Week-long industry events are like Marmite — you either love ’em or hate ’em. Me? I fall into the love camp. I get excited by who I might meet, what I might learn, what inspiration I might take into my ‘real life’.

Last week, I was fortunate enough to attend Social Media Week at the BFI Southbank.
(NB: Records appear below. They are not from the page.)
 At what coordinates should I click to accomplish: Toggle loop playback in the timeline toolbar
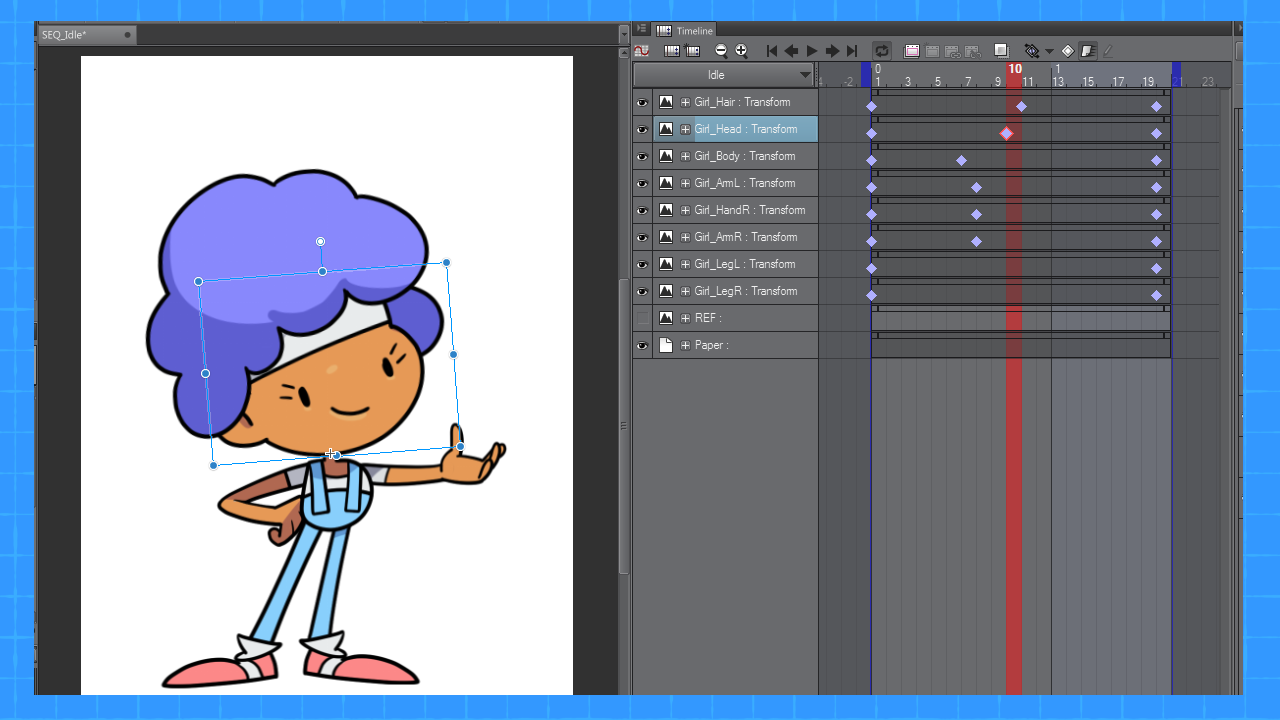coord(882,51)
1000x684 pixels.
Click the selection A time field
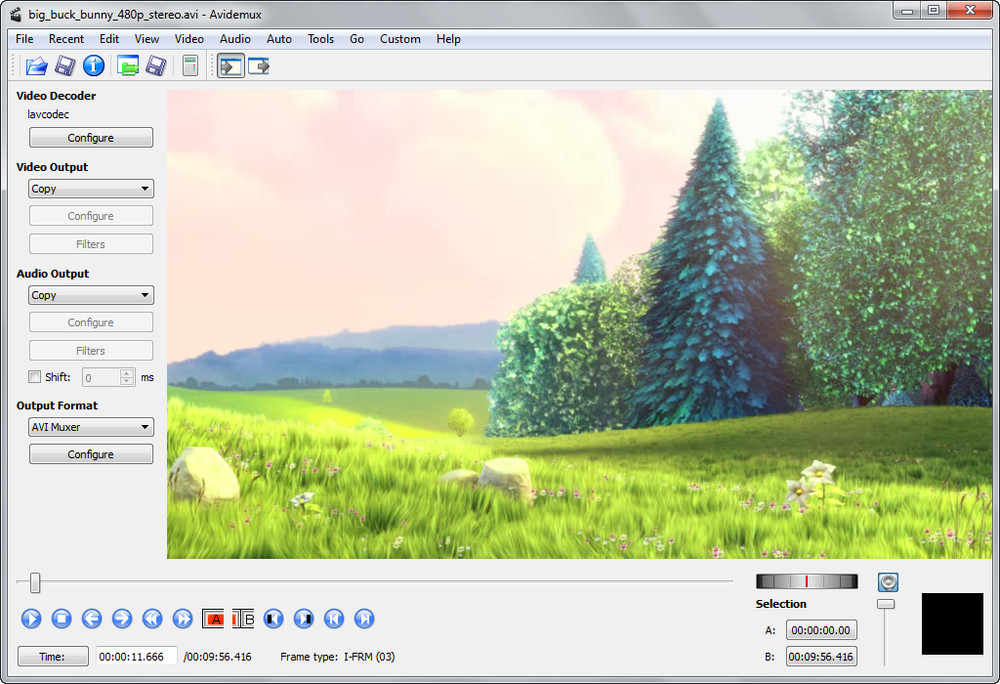point(820,630)
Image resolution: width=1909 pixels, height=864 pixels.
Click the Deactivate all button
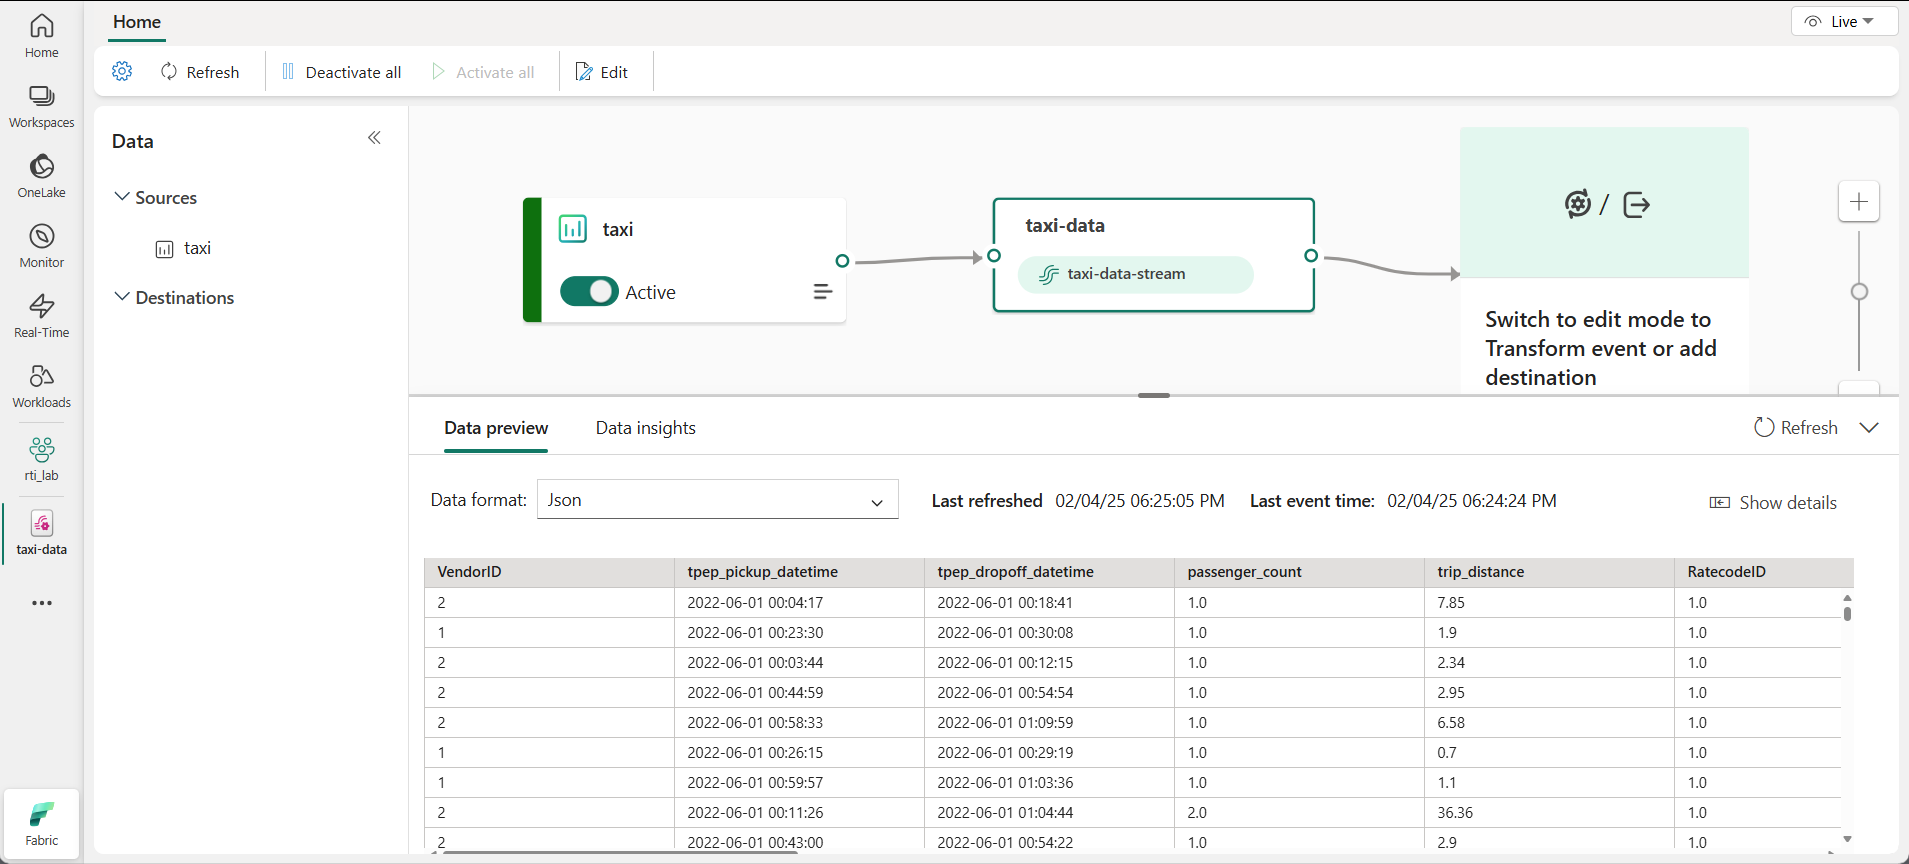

Here are 12 things I learned …

  1. The first ever selfie was taken 37000 bc at the El Castillo Cave in Spain. They were hand stencils and are the oldest cave paintings in Europe. The desire to leave a record of ourselves is innately human and not new. It’s a basic human impulse to say, ‘this is me, I’m here, this is what I did.’ https://www.pinterest.co.uk/pin/20336635787907781/?lp=true
  2. Ladbible is forming its own country to tackle the environmental epidemic called Trash Isle, which means they’ll get a seat at the UN — Al Gore was the first citizen, Judy Dench wants to be the Queen, Mo Farah wants to be the Minister of Sport. http://www.ladbiblegroup.com/Press/trash-isles/
  3. Influencer chatbots are a thing. Think you’re tweeting your favorite celebrity? Think again. More and more brands are building the digital derivatives of people you love so ‘they’ can speak back to their 3.5m followers on a one-to-one basis.
  4. Audio controlled devices give brands a chance to talk back for the first time. Johnnie Walker did this well creating a new business model which took whisky tasting to scale through Alexa. https://youtu.be/IxVoAE3vRSc
  5. National Geographic photographer, Stephen Alvarez, shot all seven Natural Wonders of the world using only a smartphone. Even the Great Barrier Reef. https://blogs.windows.com/devices/2016/03/02/microsoft-x-nat-geo-shooting-the-aurora-with-lumia-950/
  6. Virtual reality headset shipments are in triple digit growth in 2017, up 70% from last year. Oculus Rift can be purchased for half the cost of the new iPhone. This is not the future. This is now.
  7. 94% of smartphone hits are in a vertical orientation. 70% of people won’t turn their phone to view a horizontal video. Particularly when it comes to ads. Make your videos vertical friendly.
  8. Content still reigns — Apple is said to be spending $1bn on original content in 2018 http://www.investors.com/news/technology/cash-rich-apple-ramps-up-original-content-spend-vs-netflix-amazon/
  9. Two seconds is a long time in social media. 38% of brand recall, 25% of purchase intent, 23% of brand awareness is driven by video impressions shorter than 2 seconds.
  10. Advertising is the biggest revolt in human history with 8bn people blocking ads (60% on mobile devices) and an estimated cost to global publishers of over $27bn by 2020 through lost revenues. Let’s make branded content people want.
  11. 43% of Britons feel their privacy is at risk because of automation and AI.
  12. Britons feel that humans, not robots, should make decisions about: health (79%), finances (60%), food (56%) and music (53%). But within the next 10 years they feel robots should be trusted to aid with: driving and delivery (80%), grocery shopping (72%), teaching kids in class (69%), diagnosing disease (64%) and surgery (54%).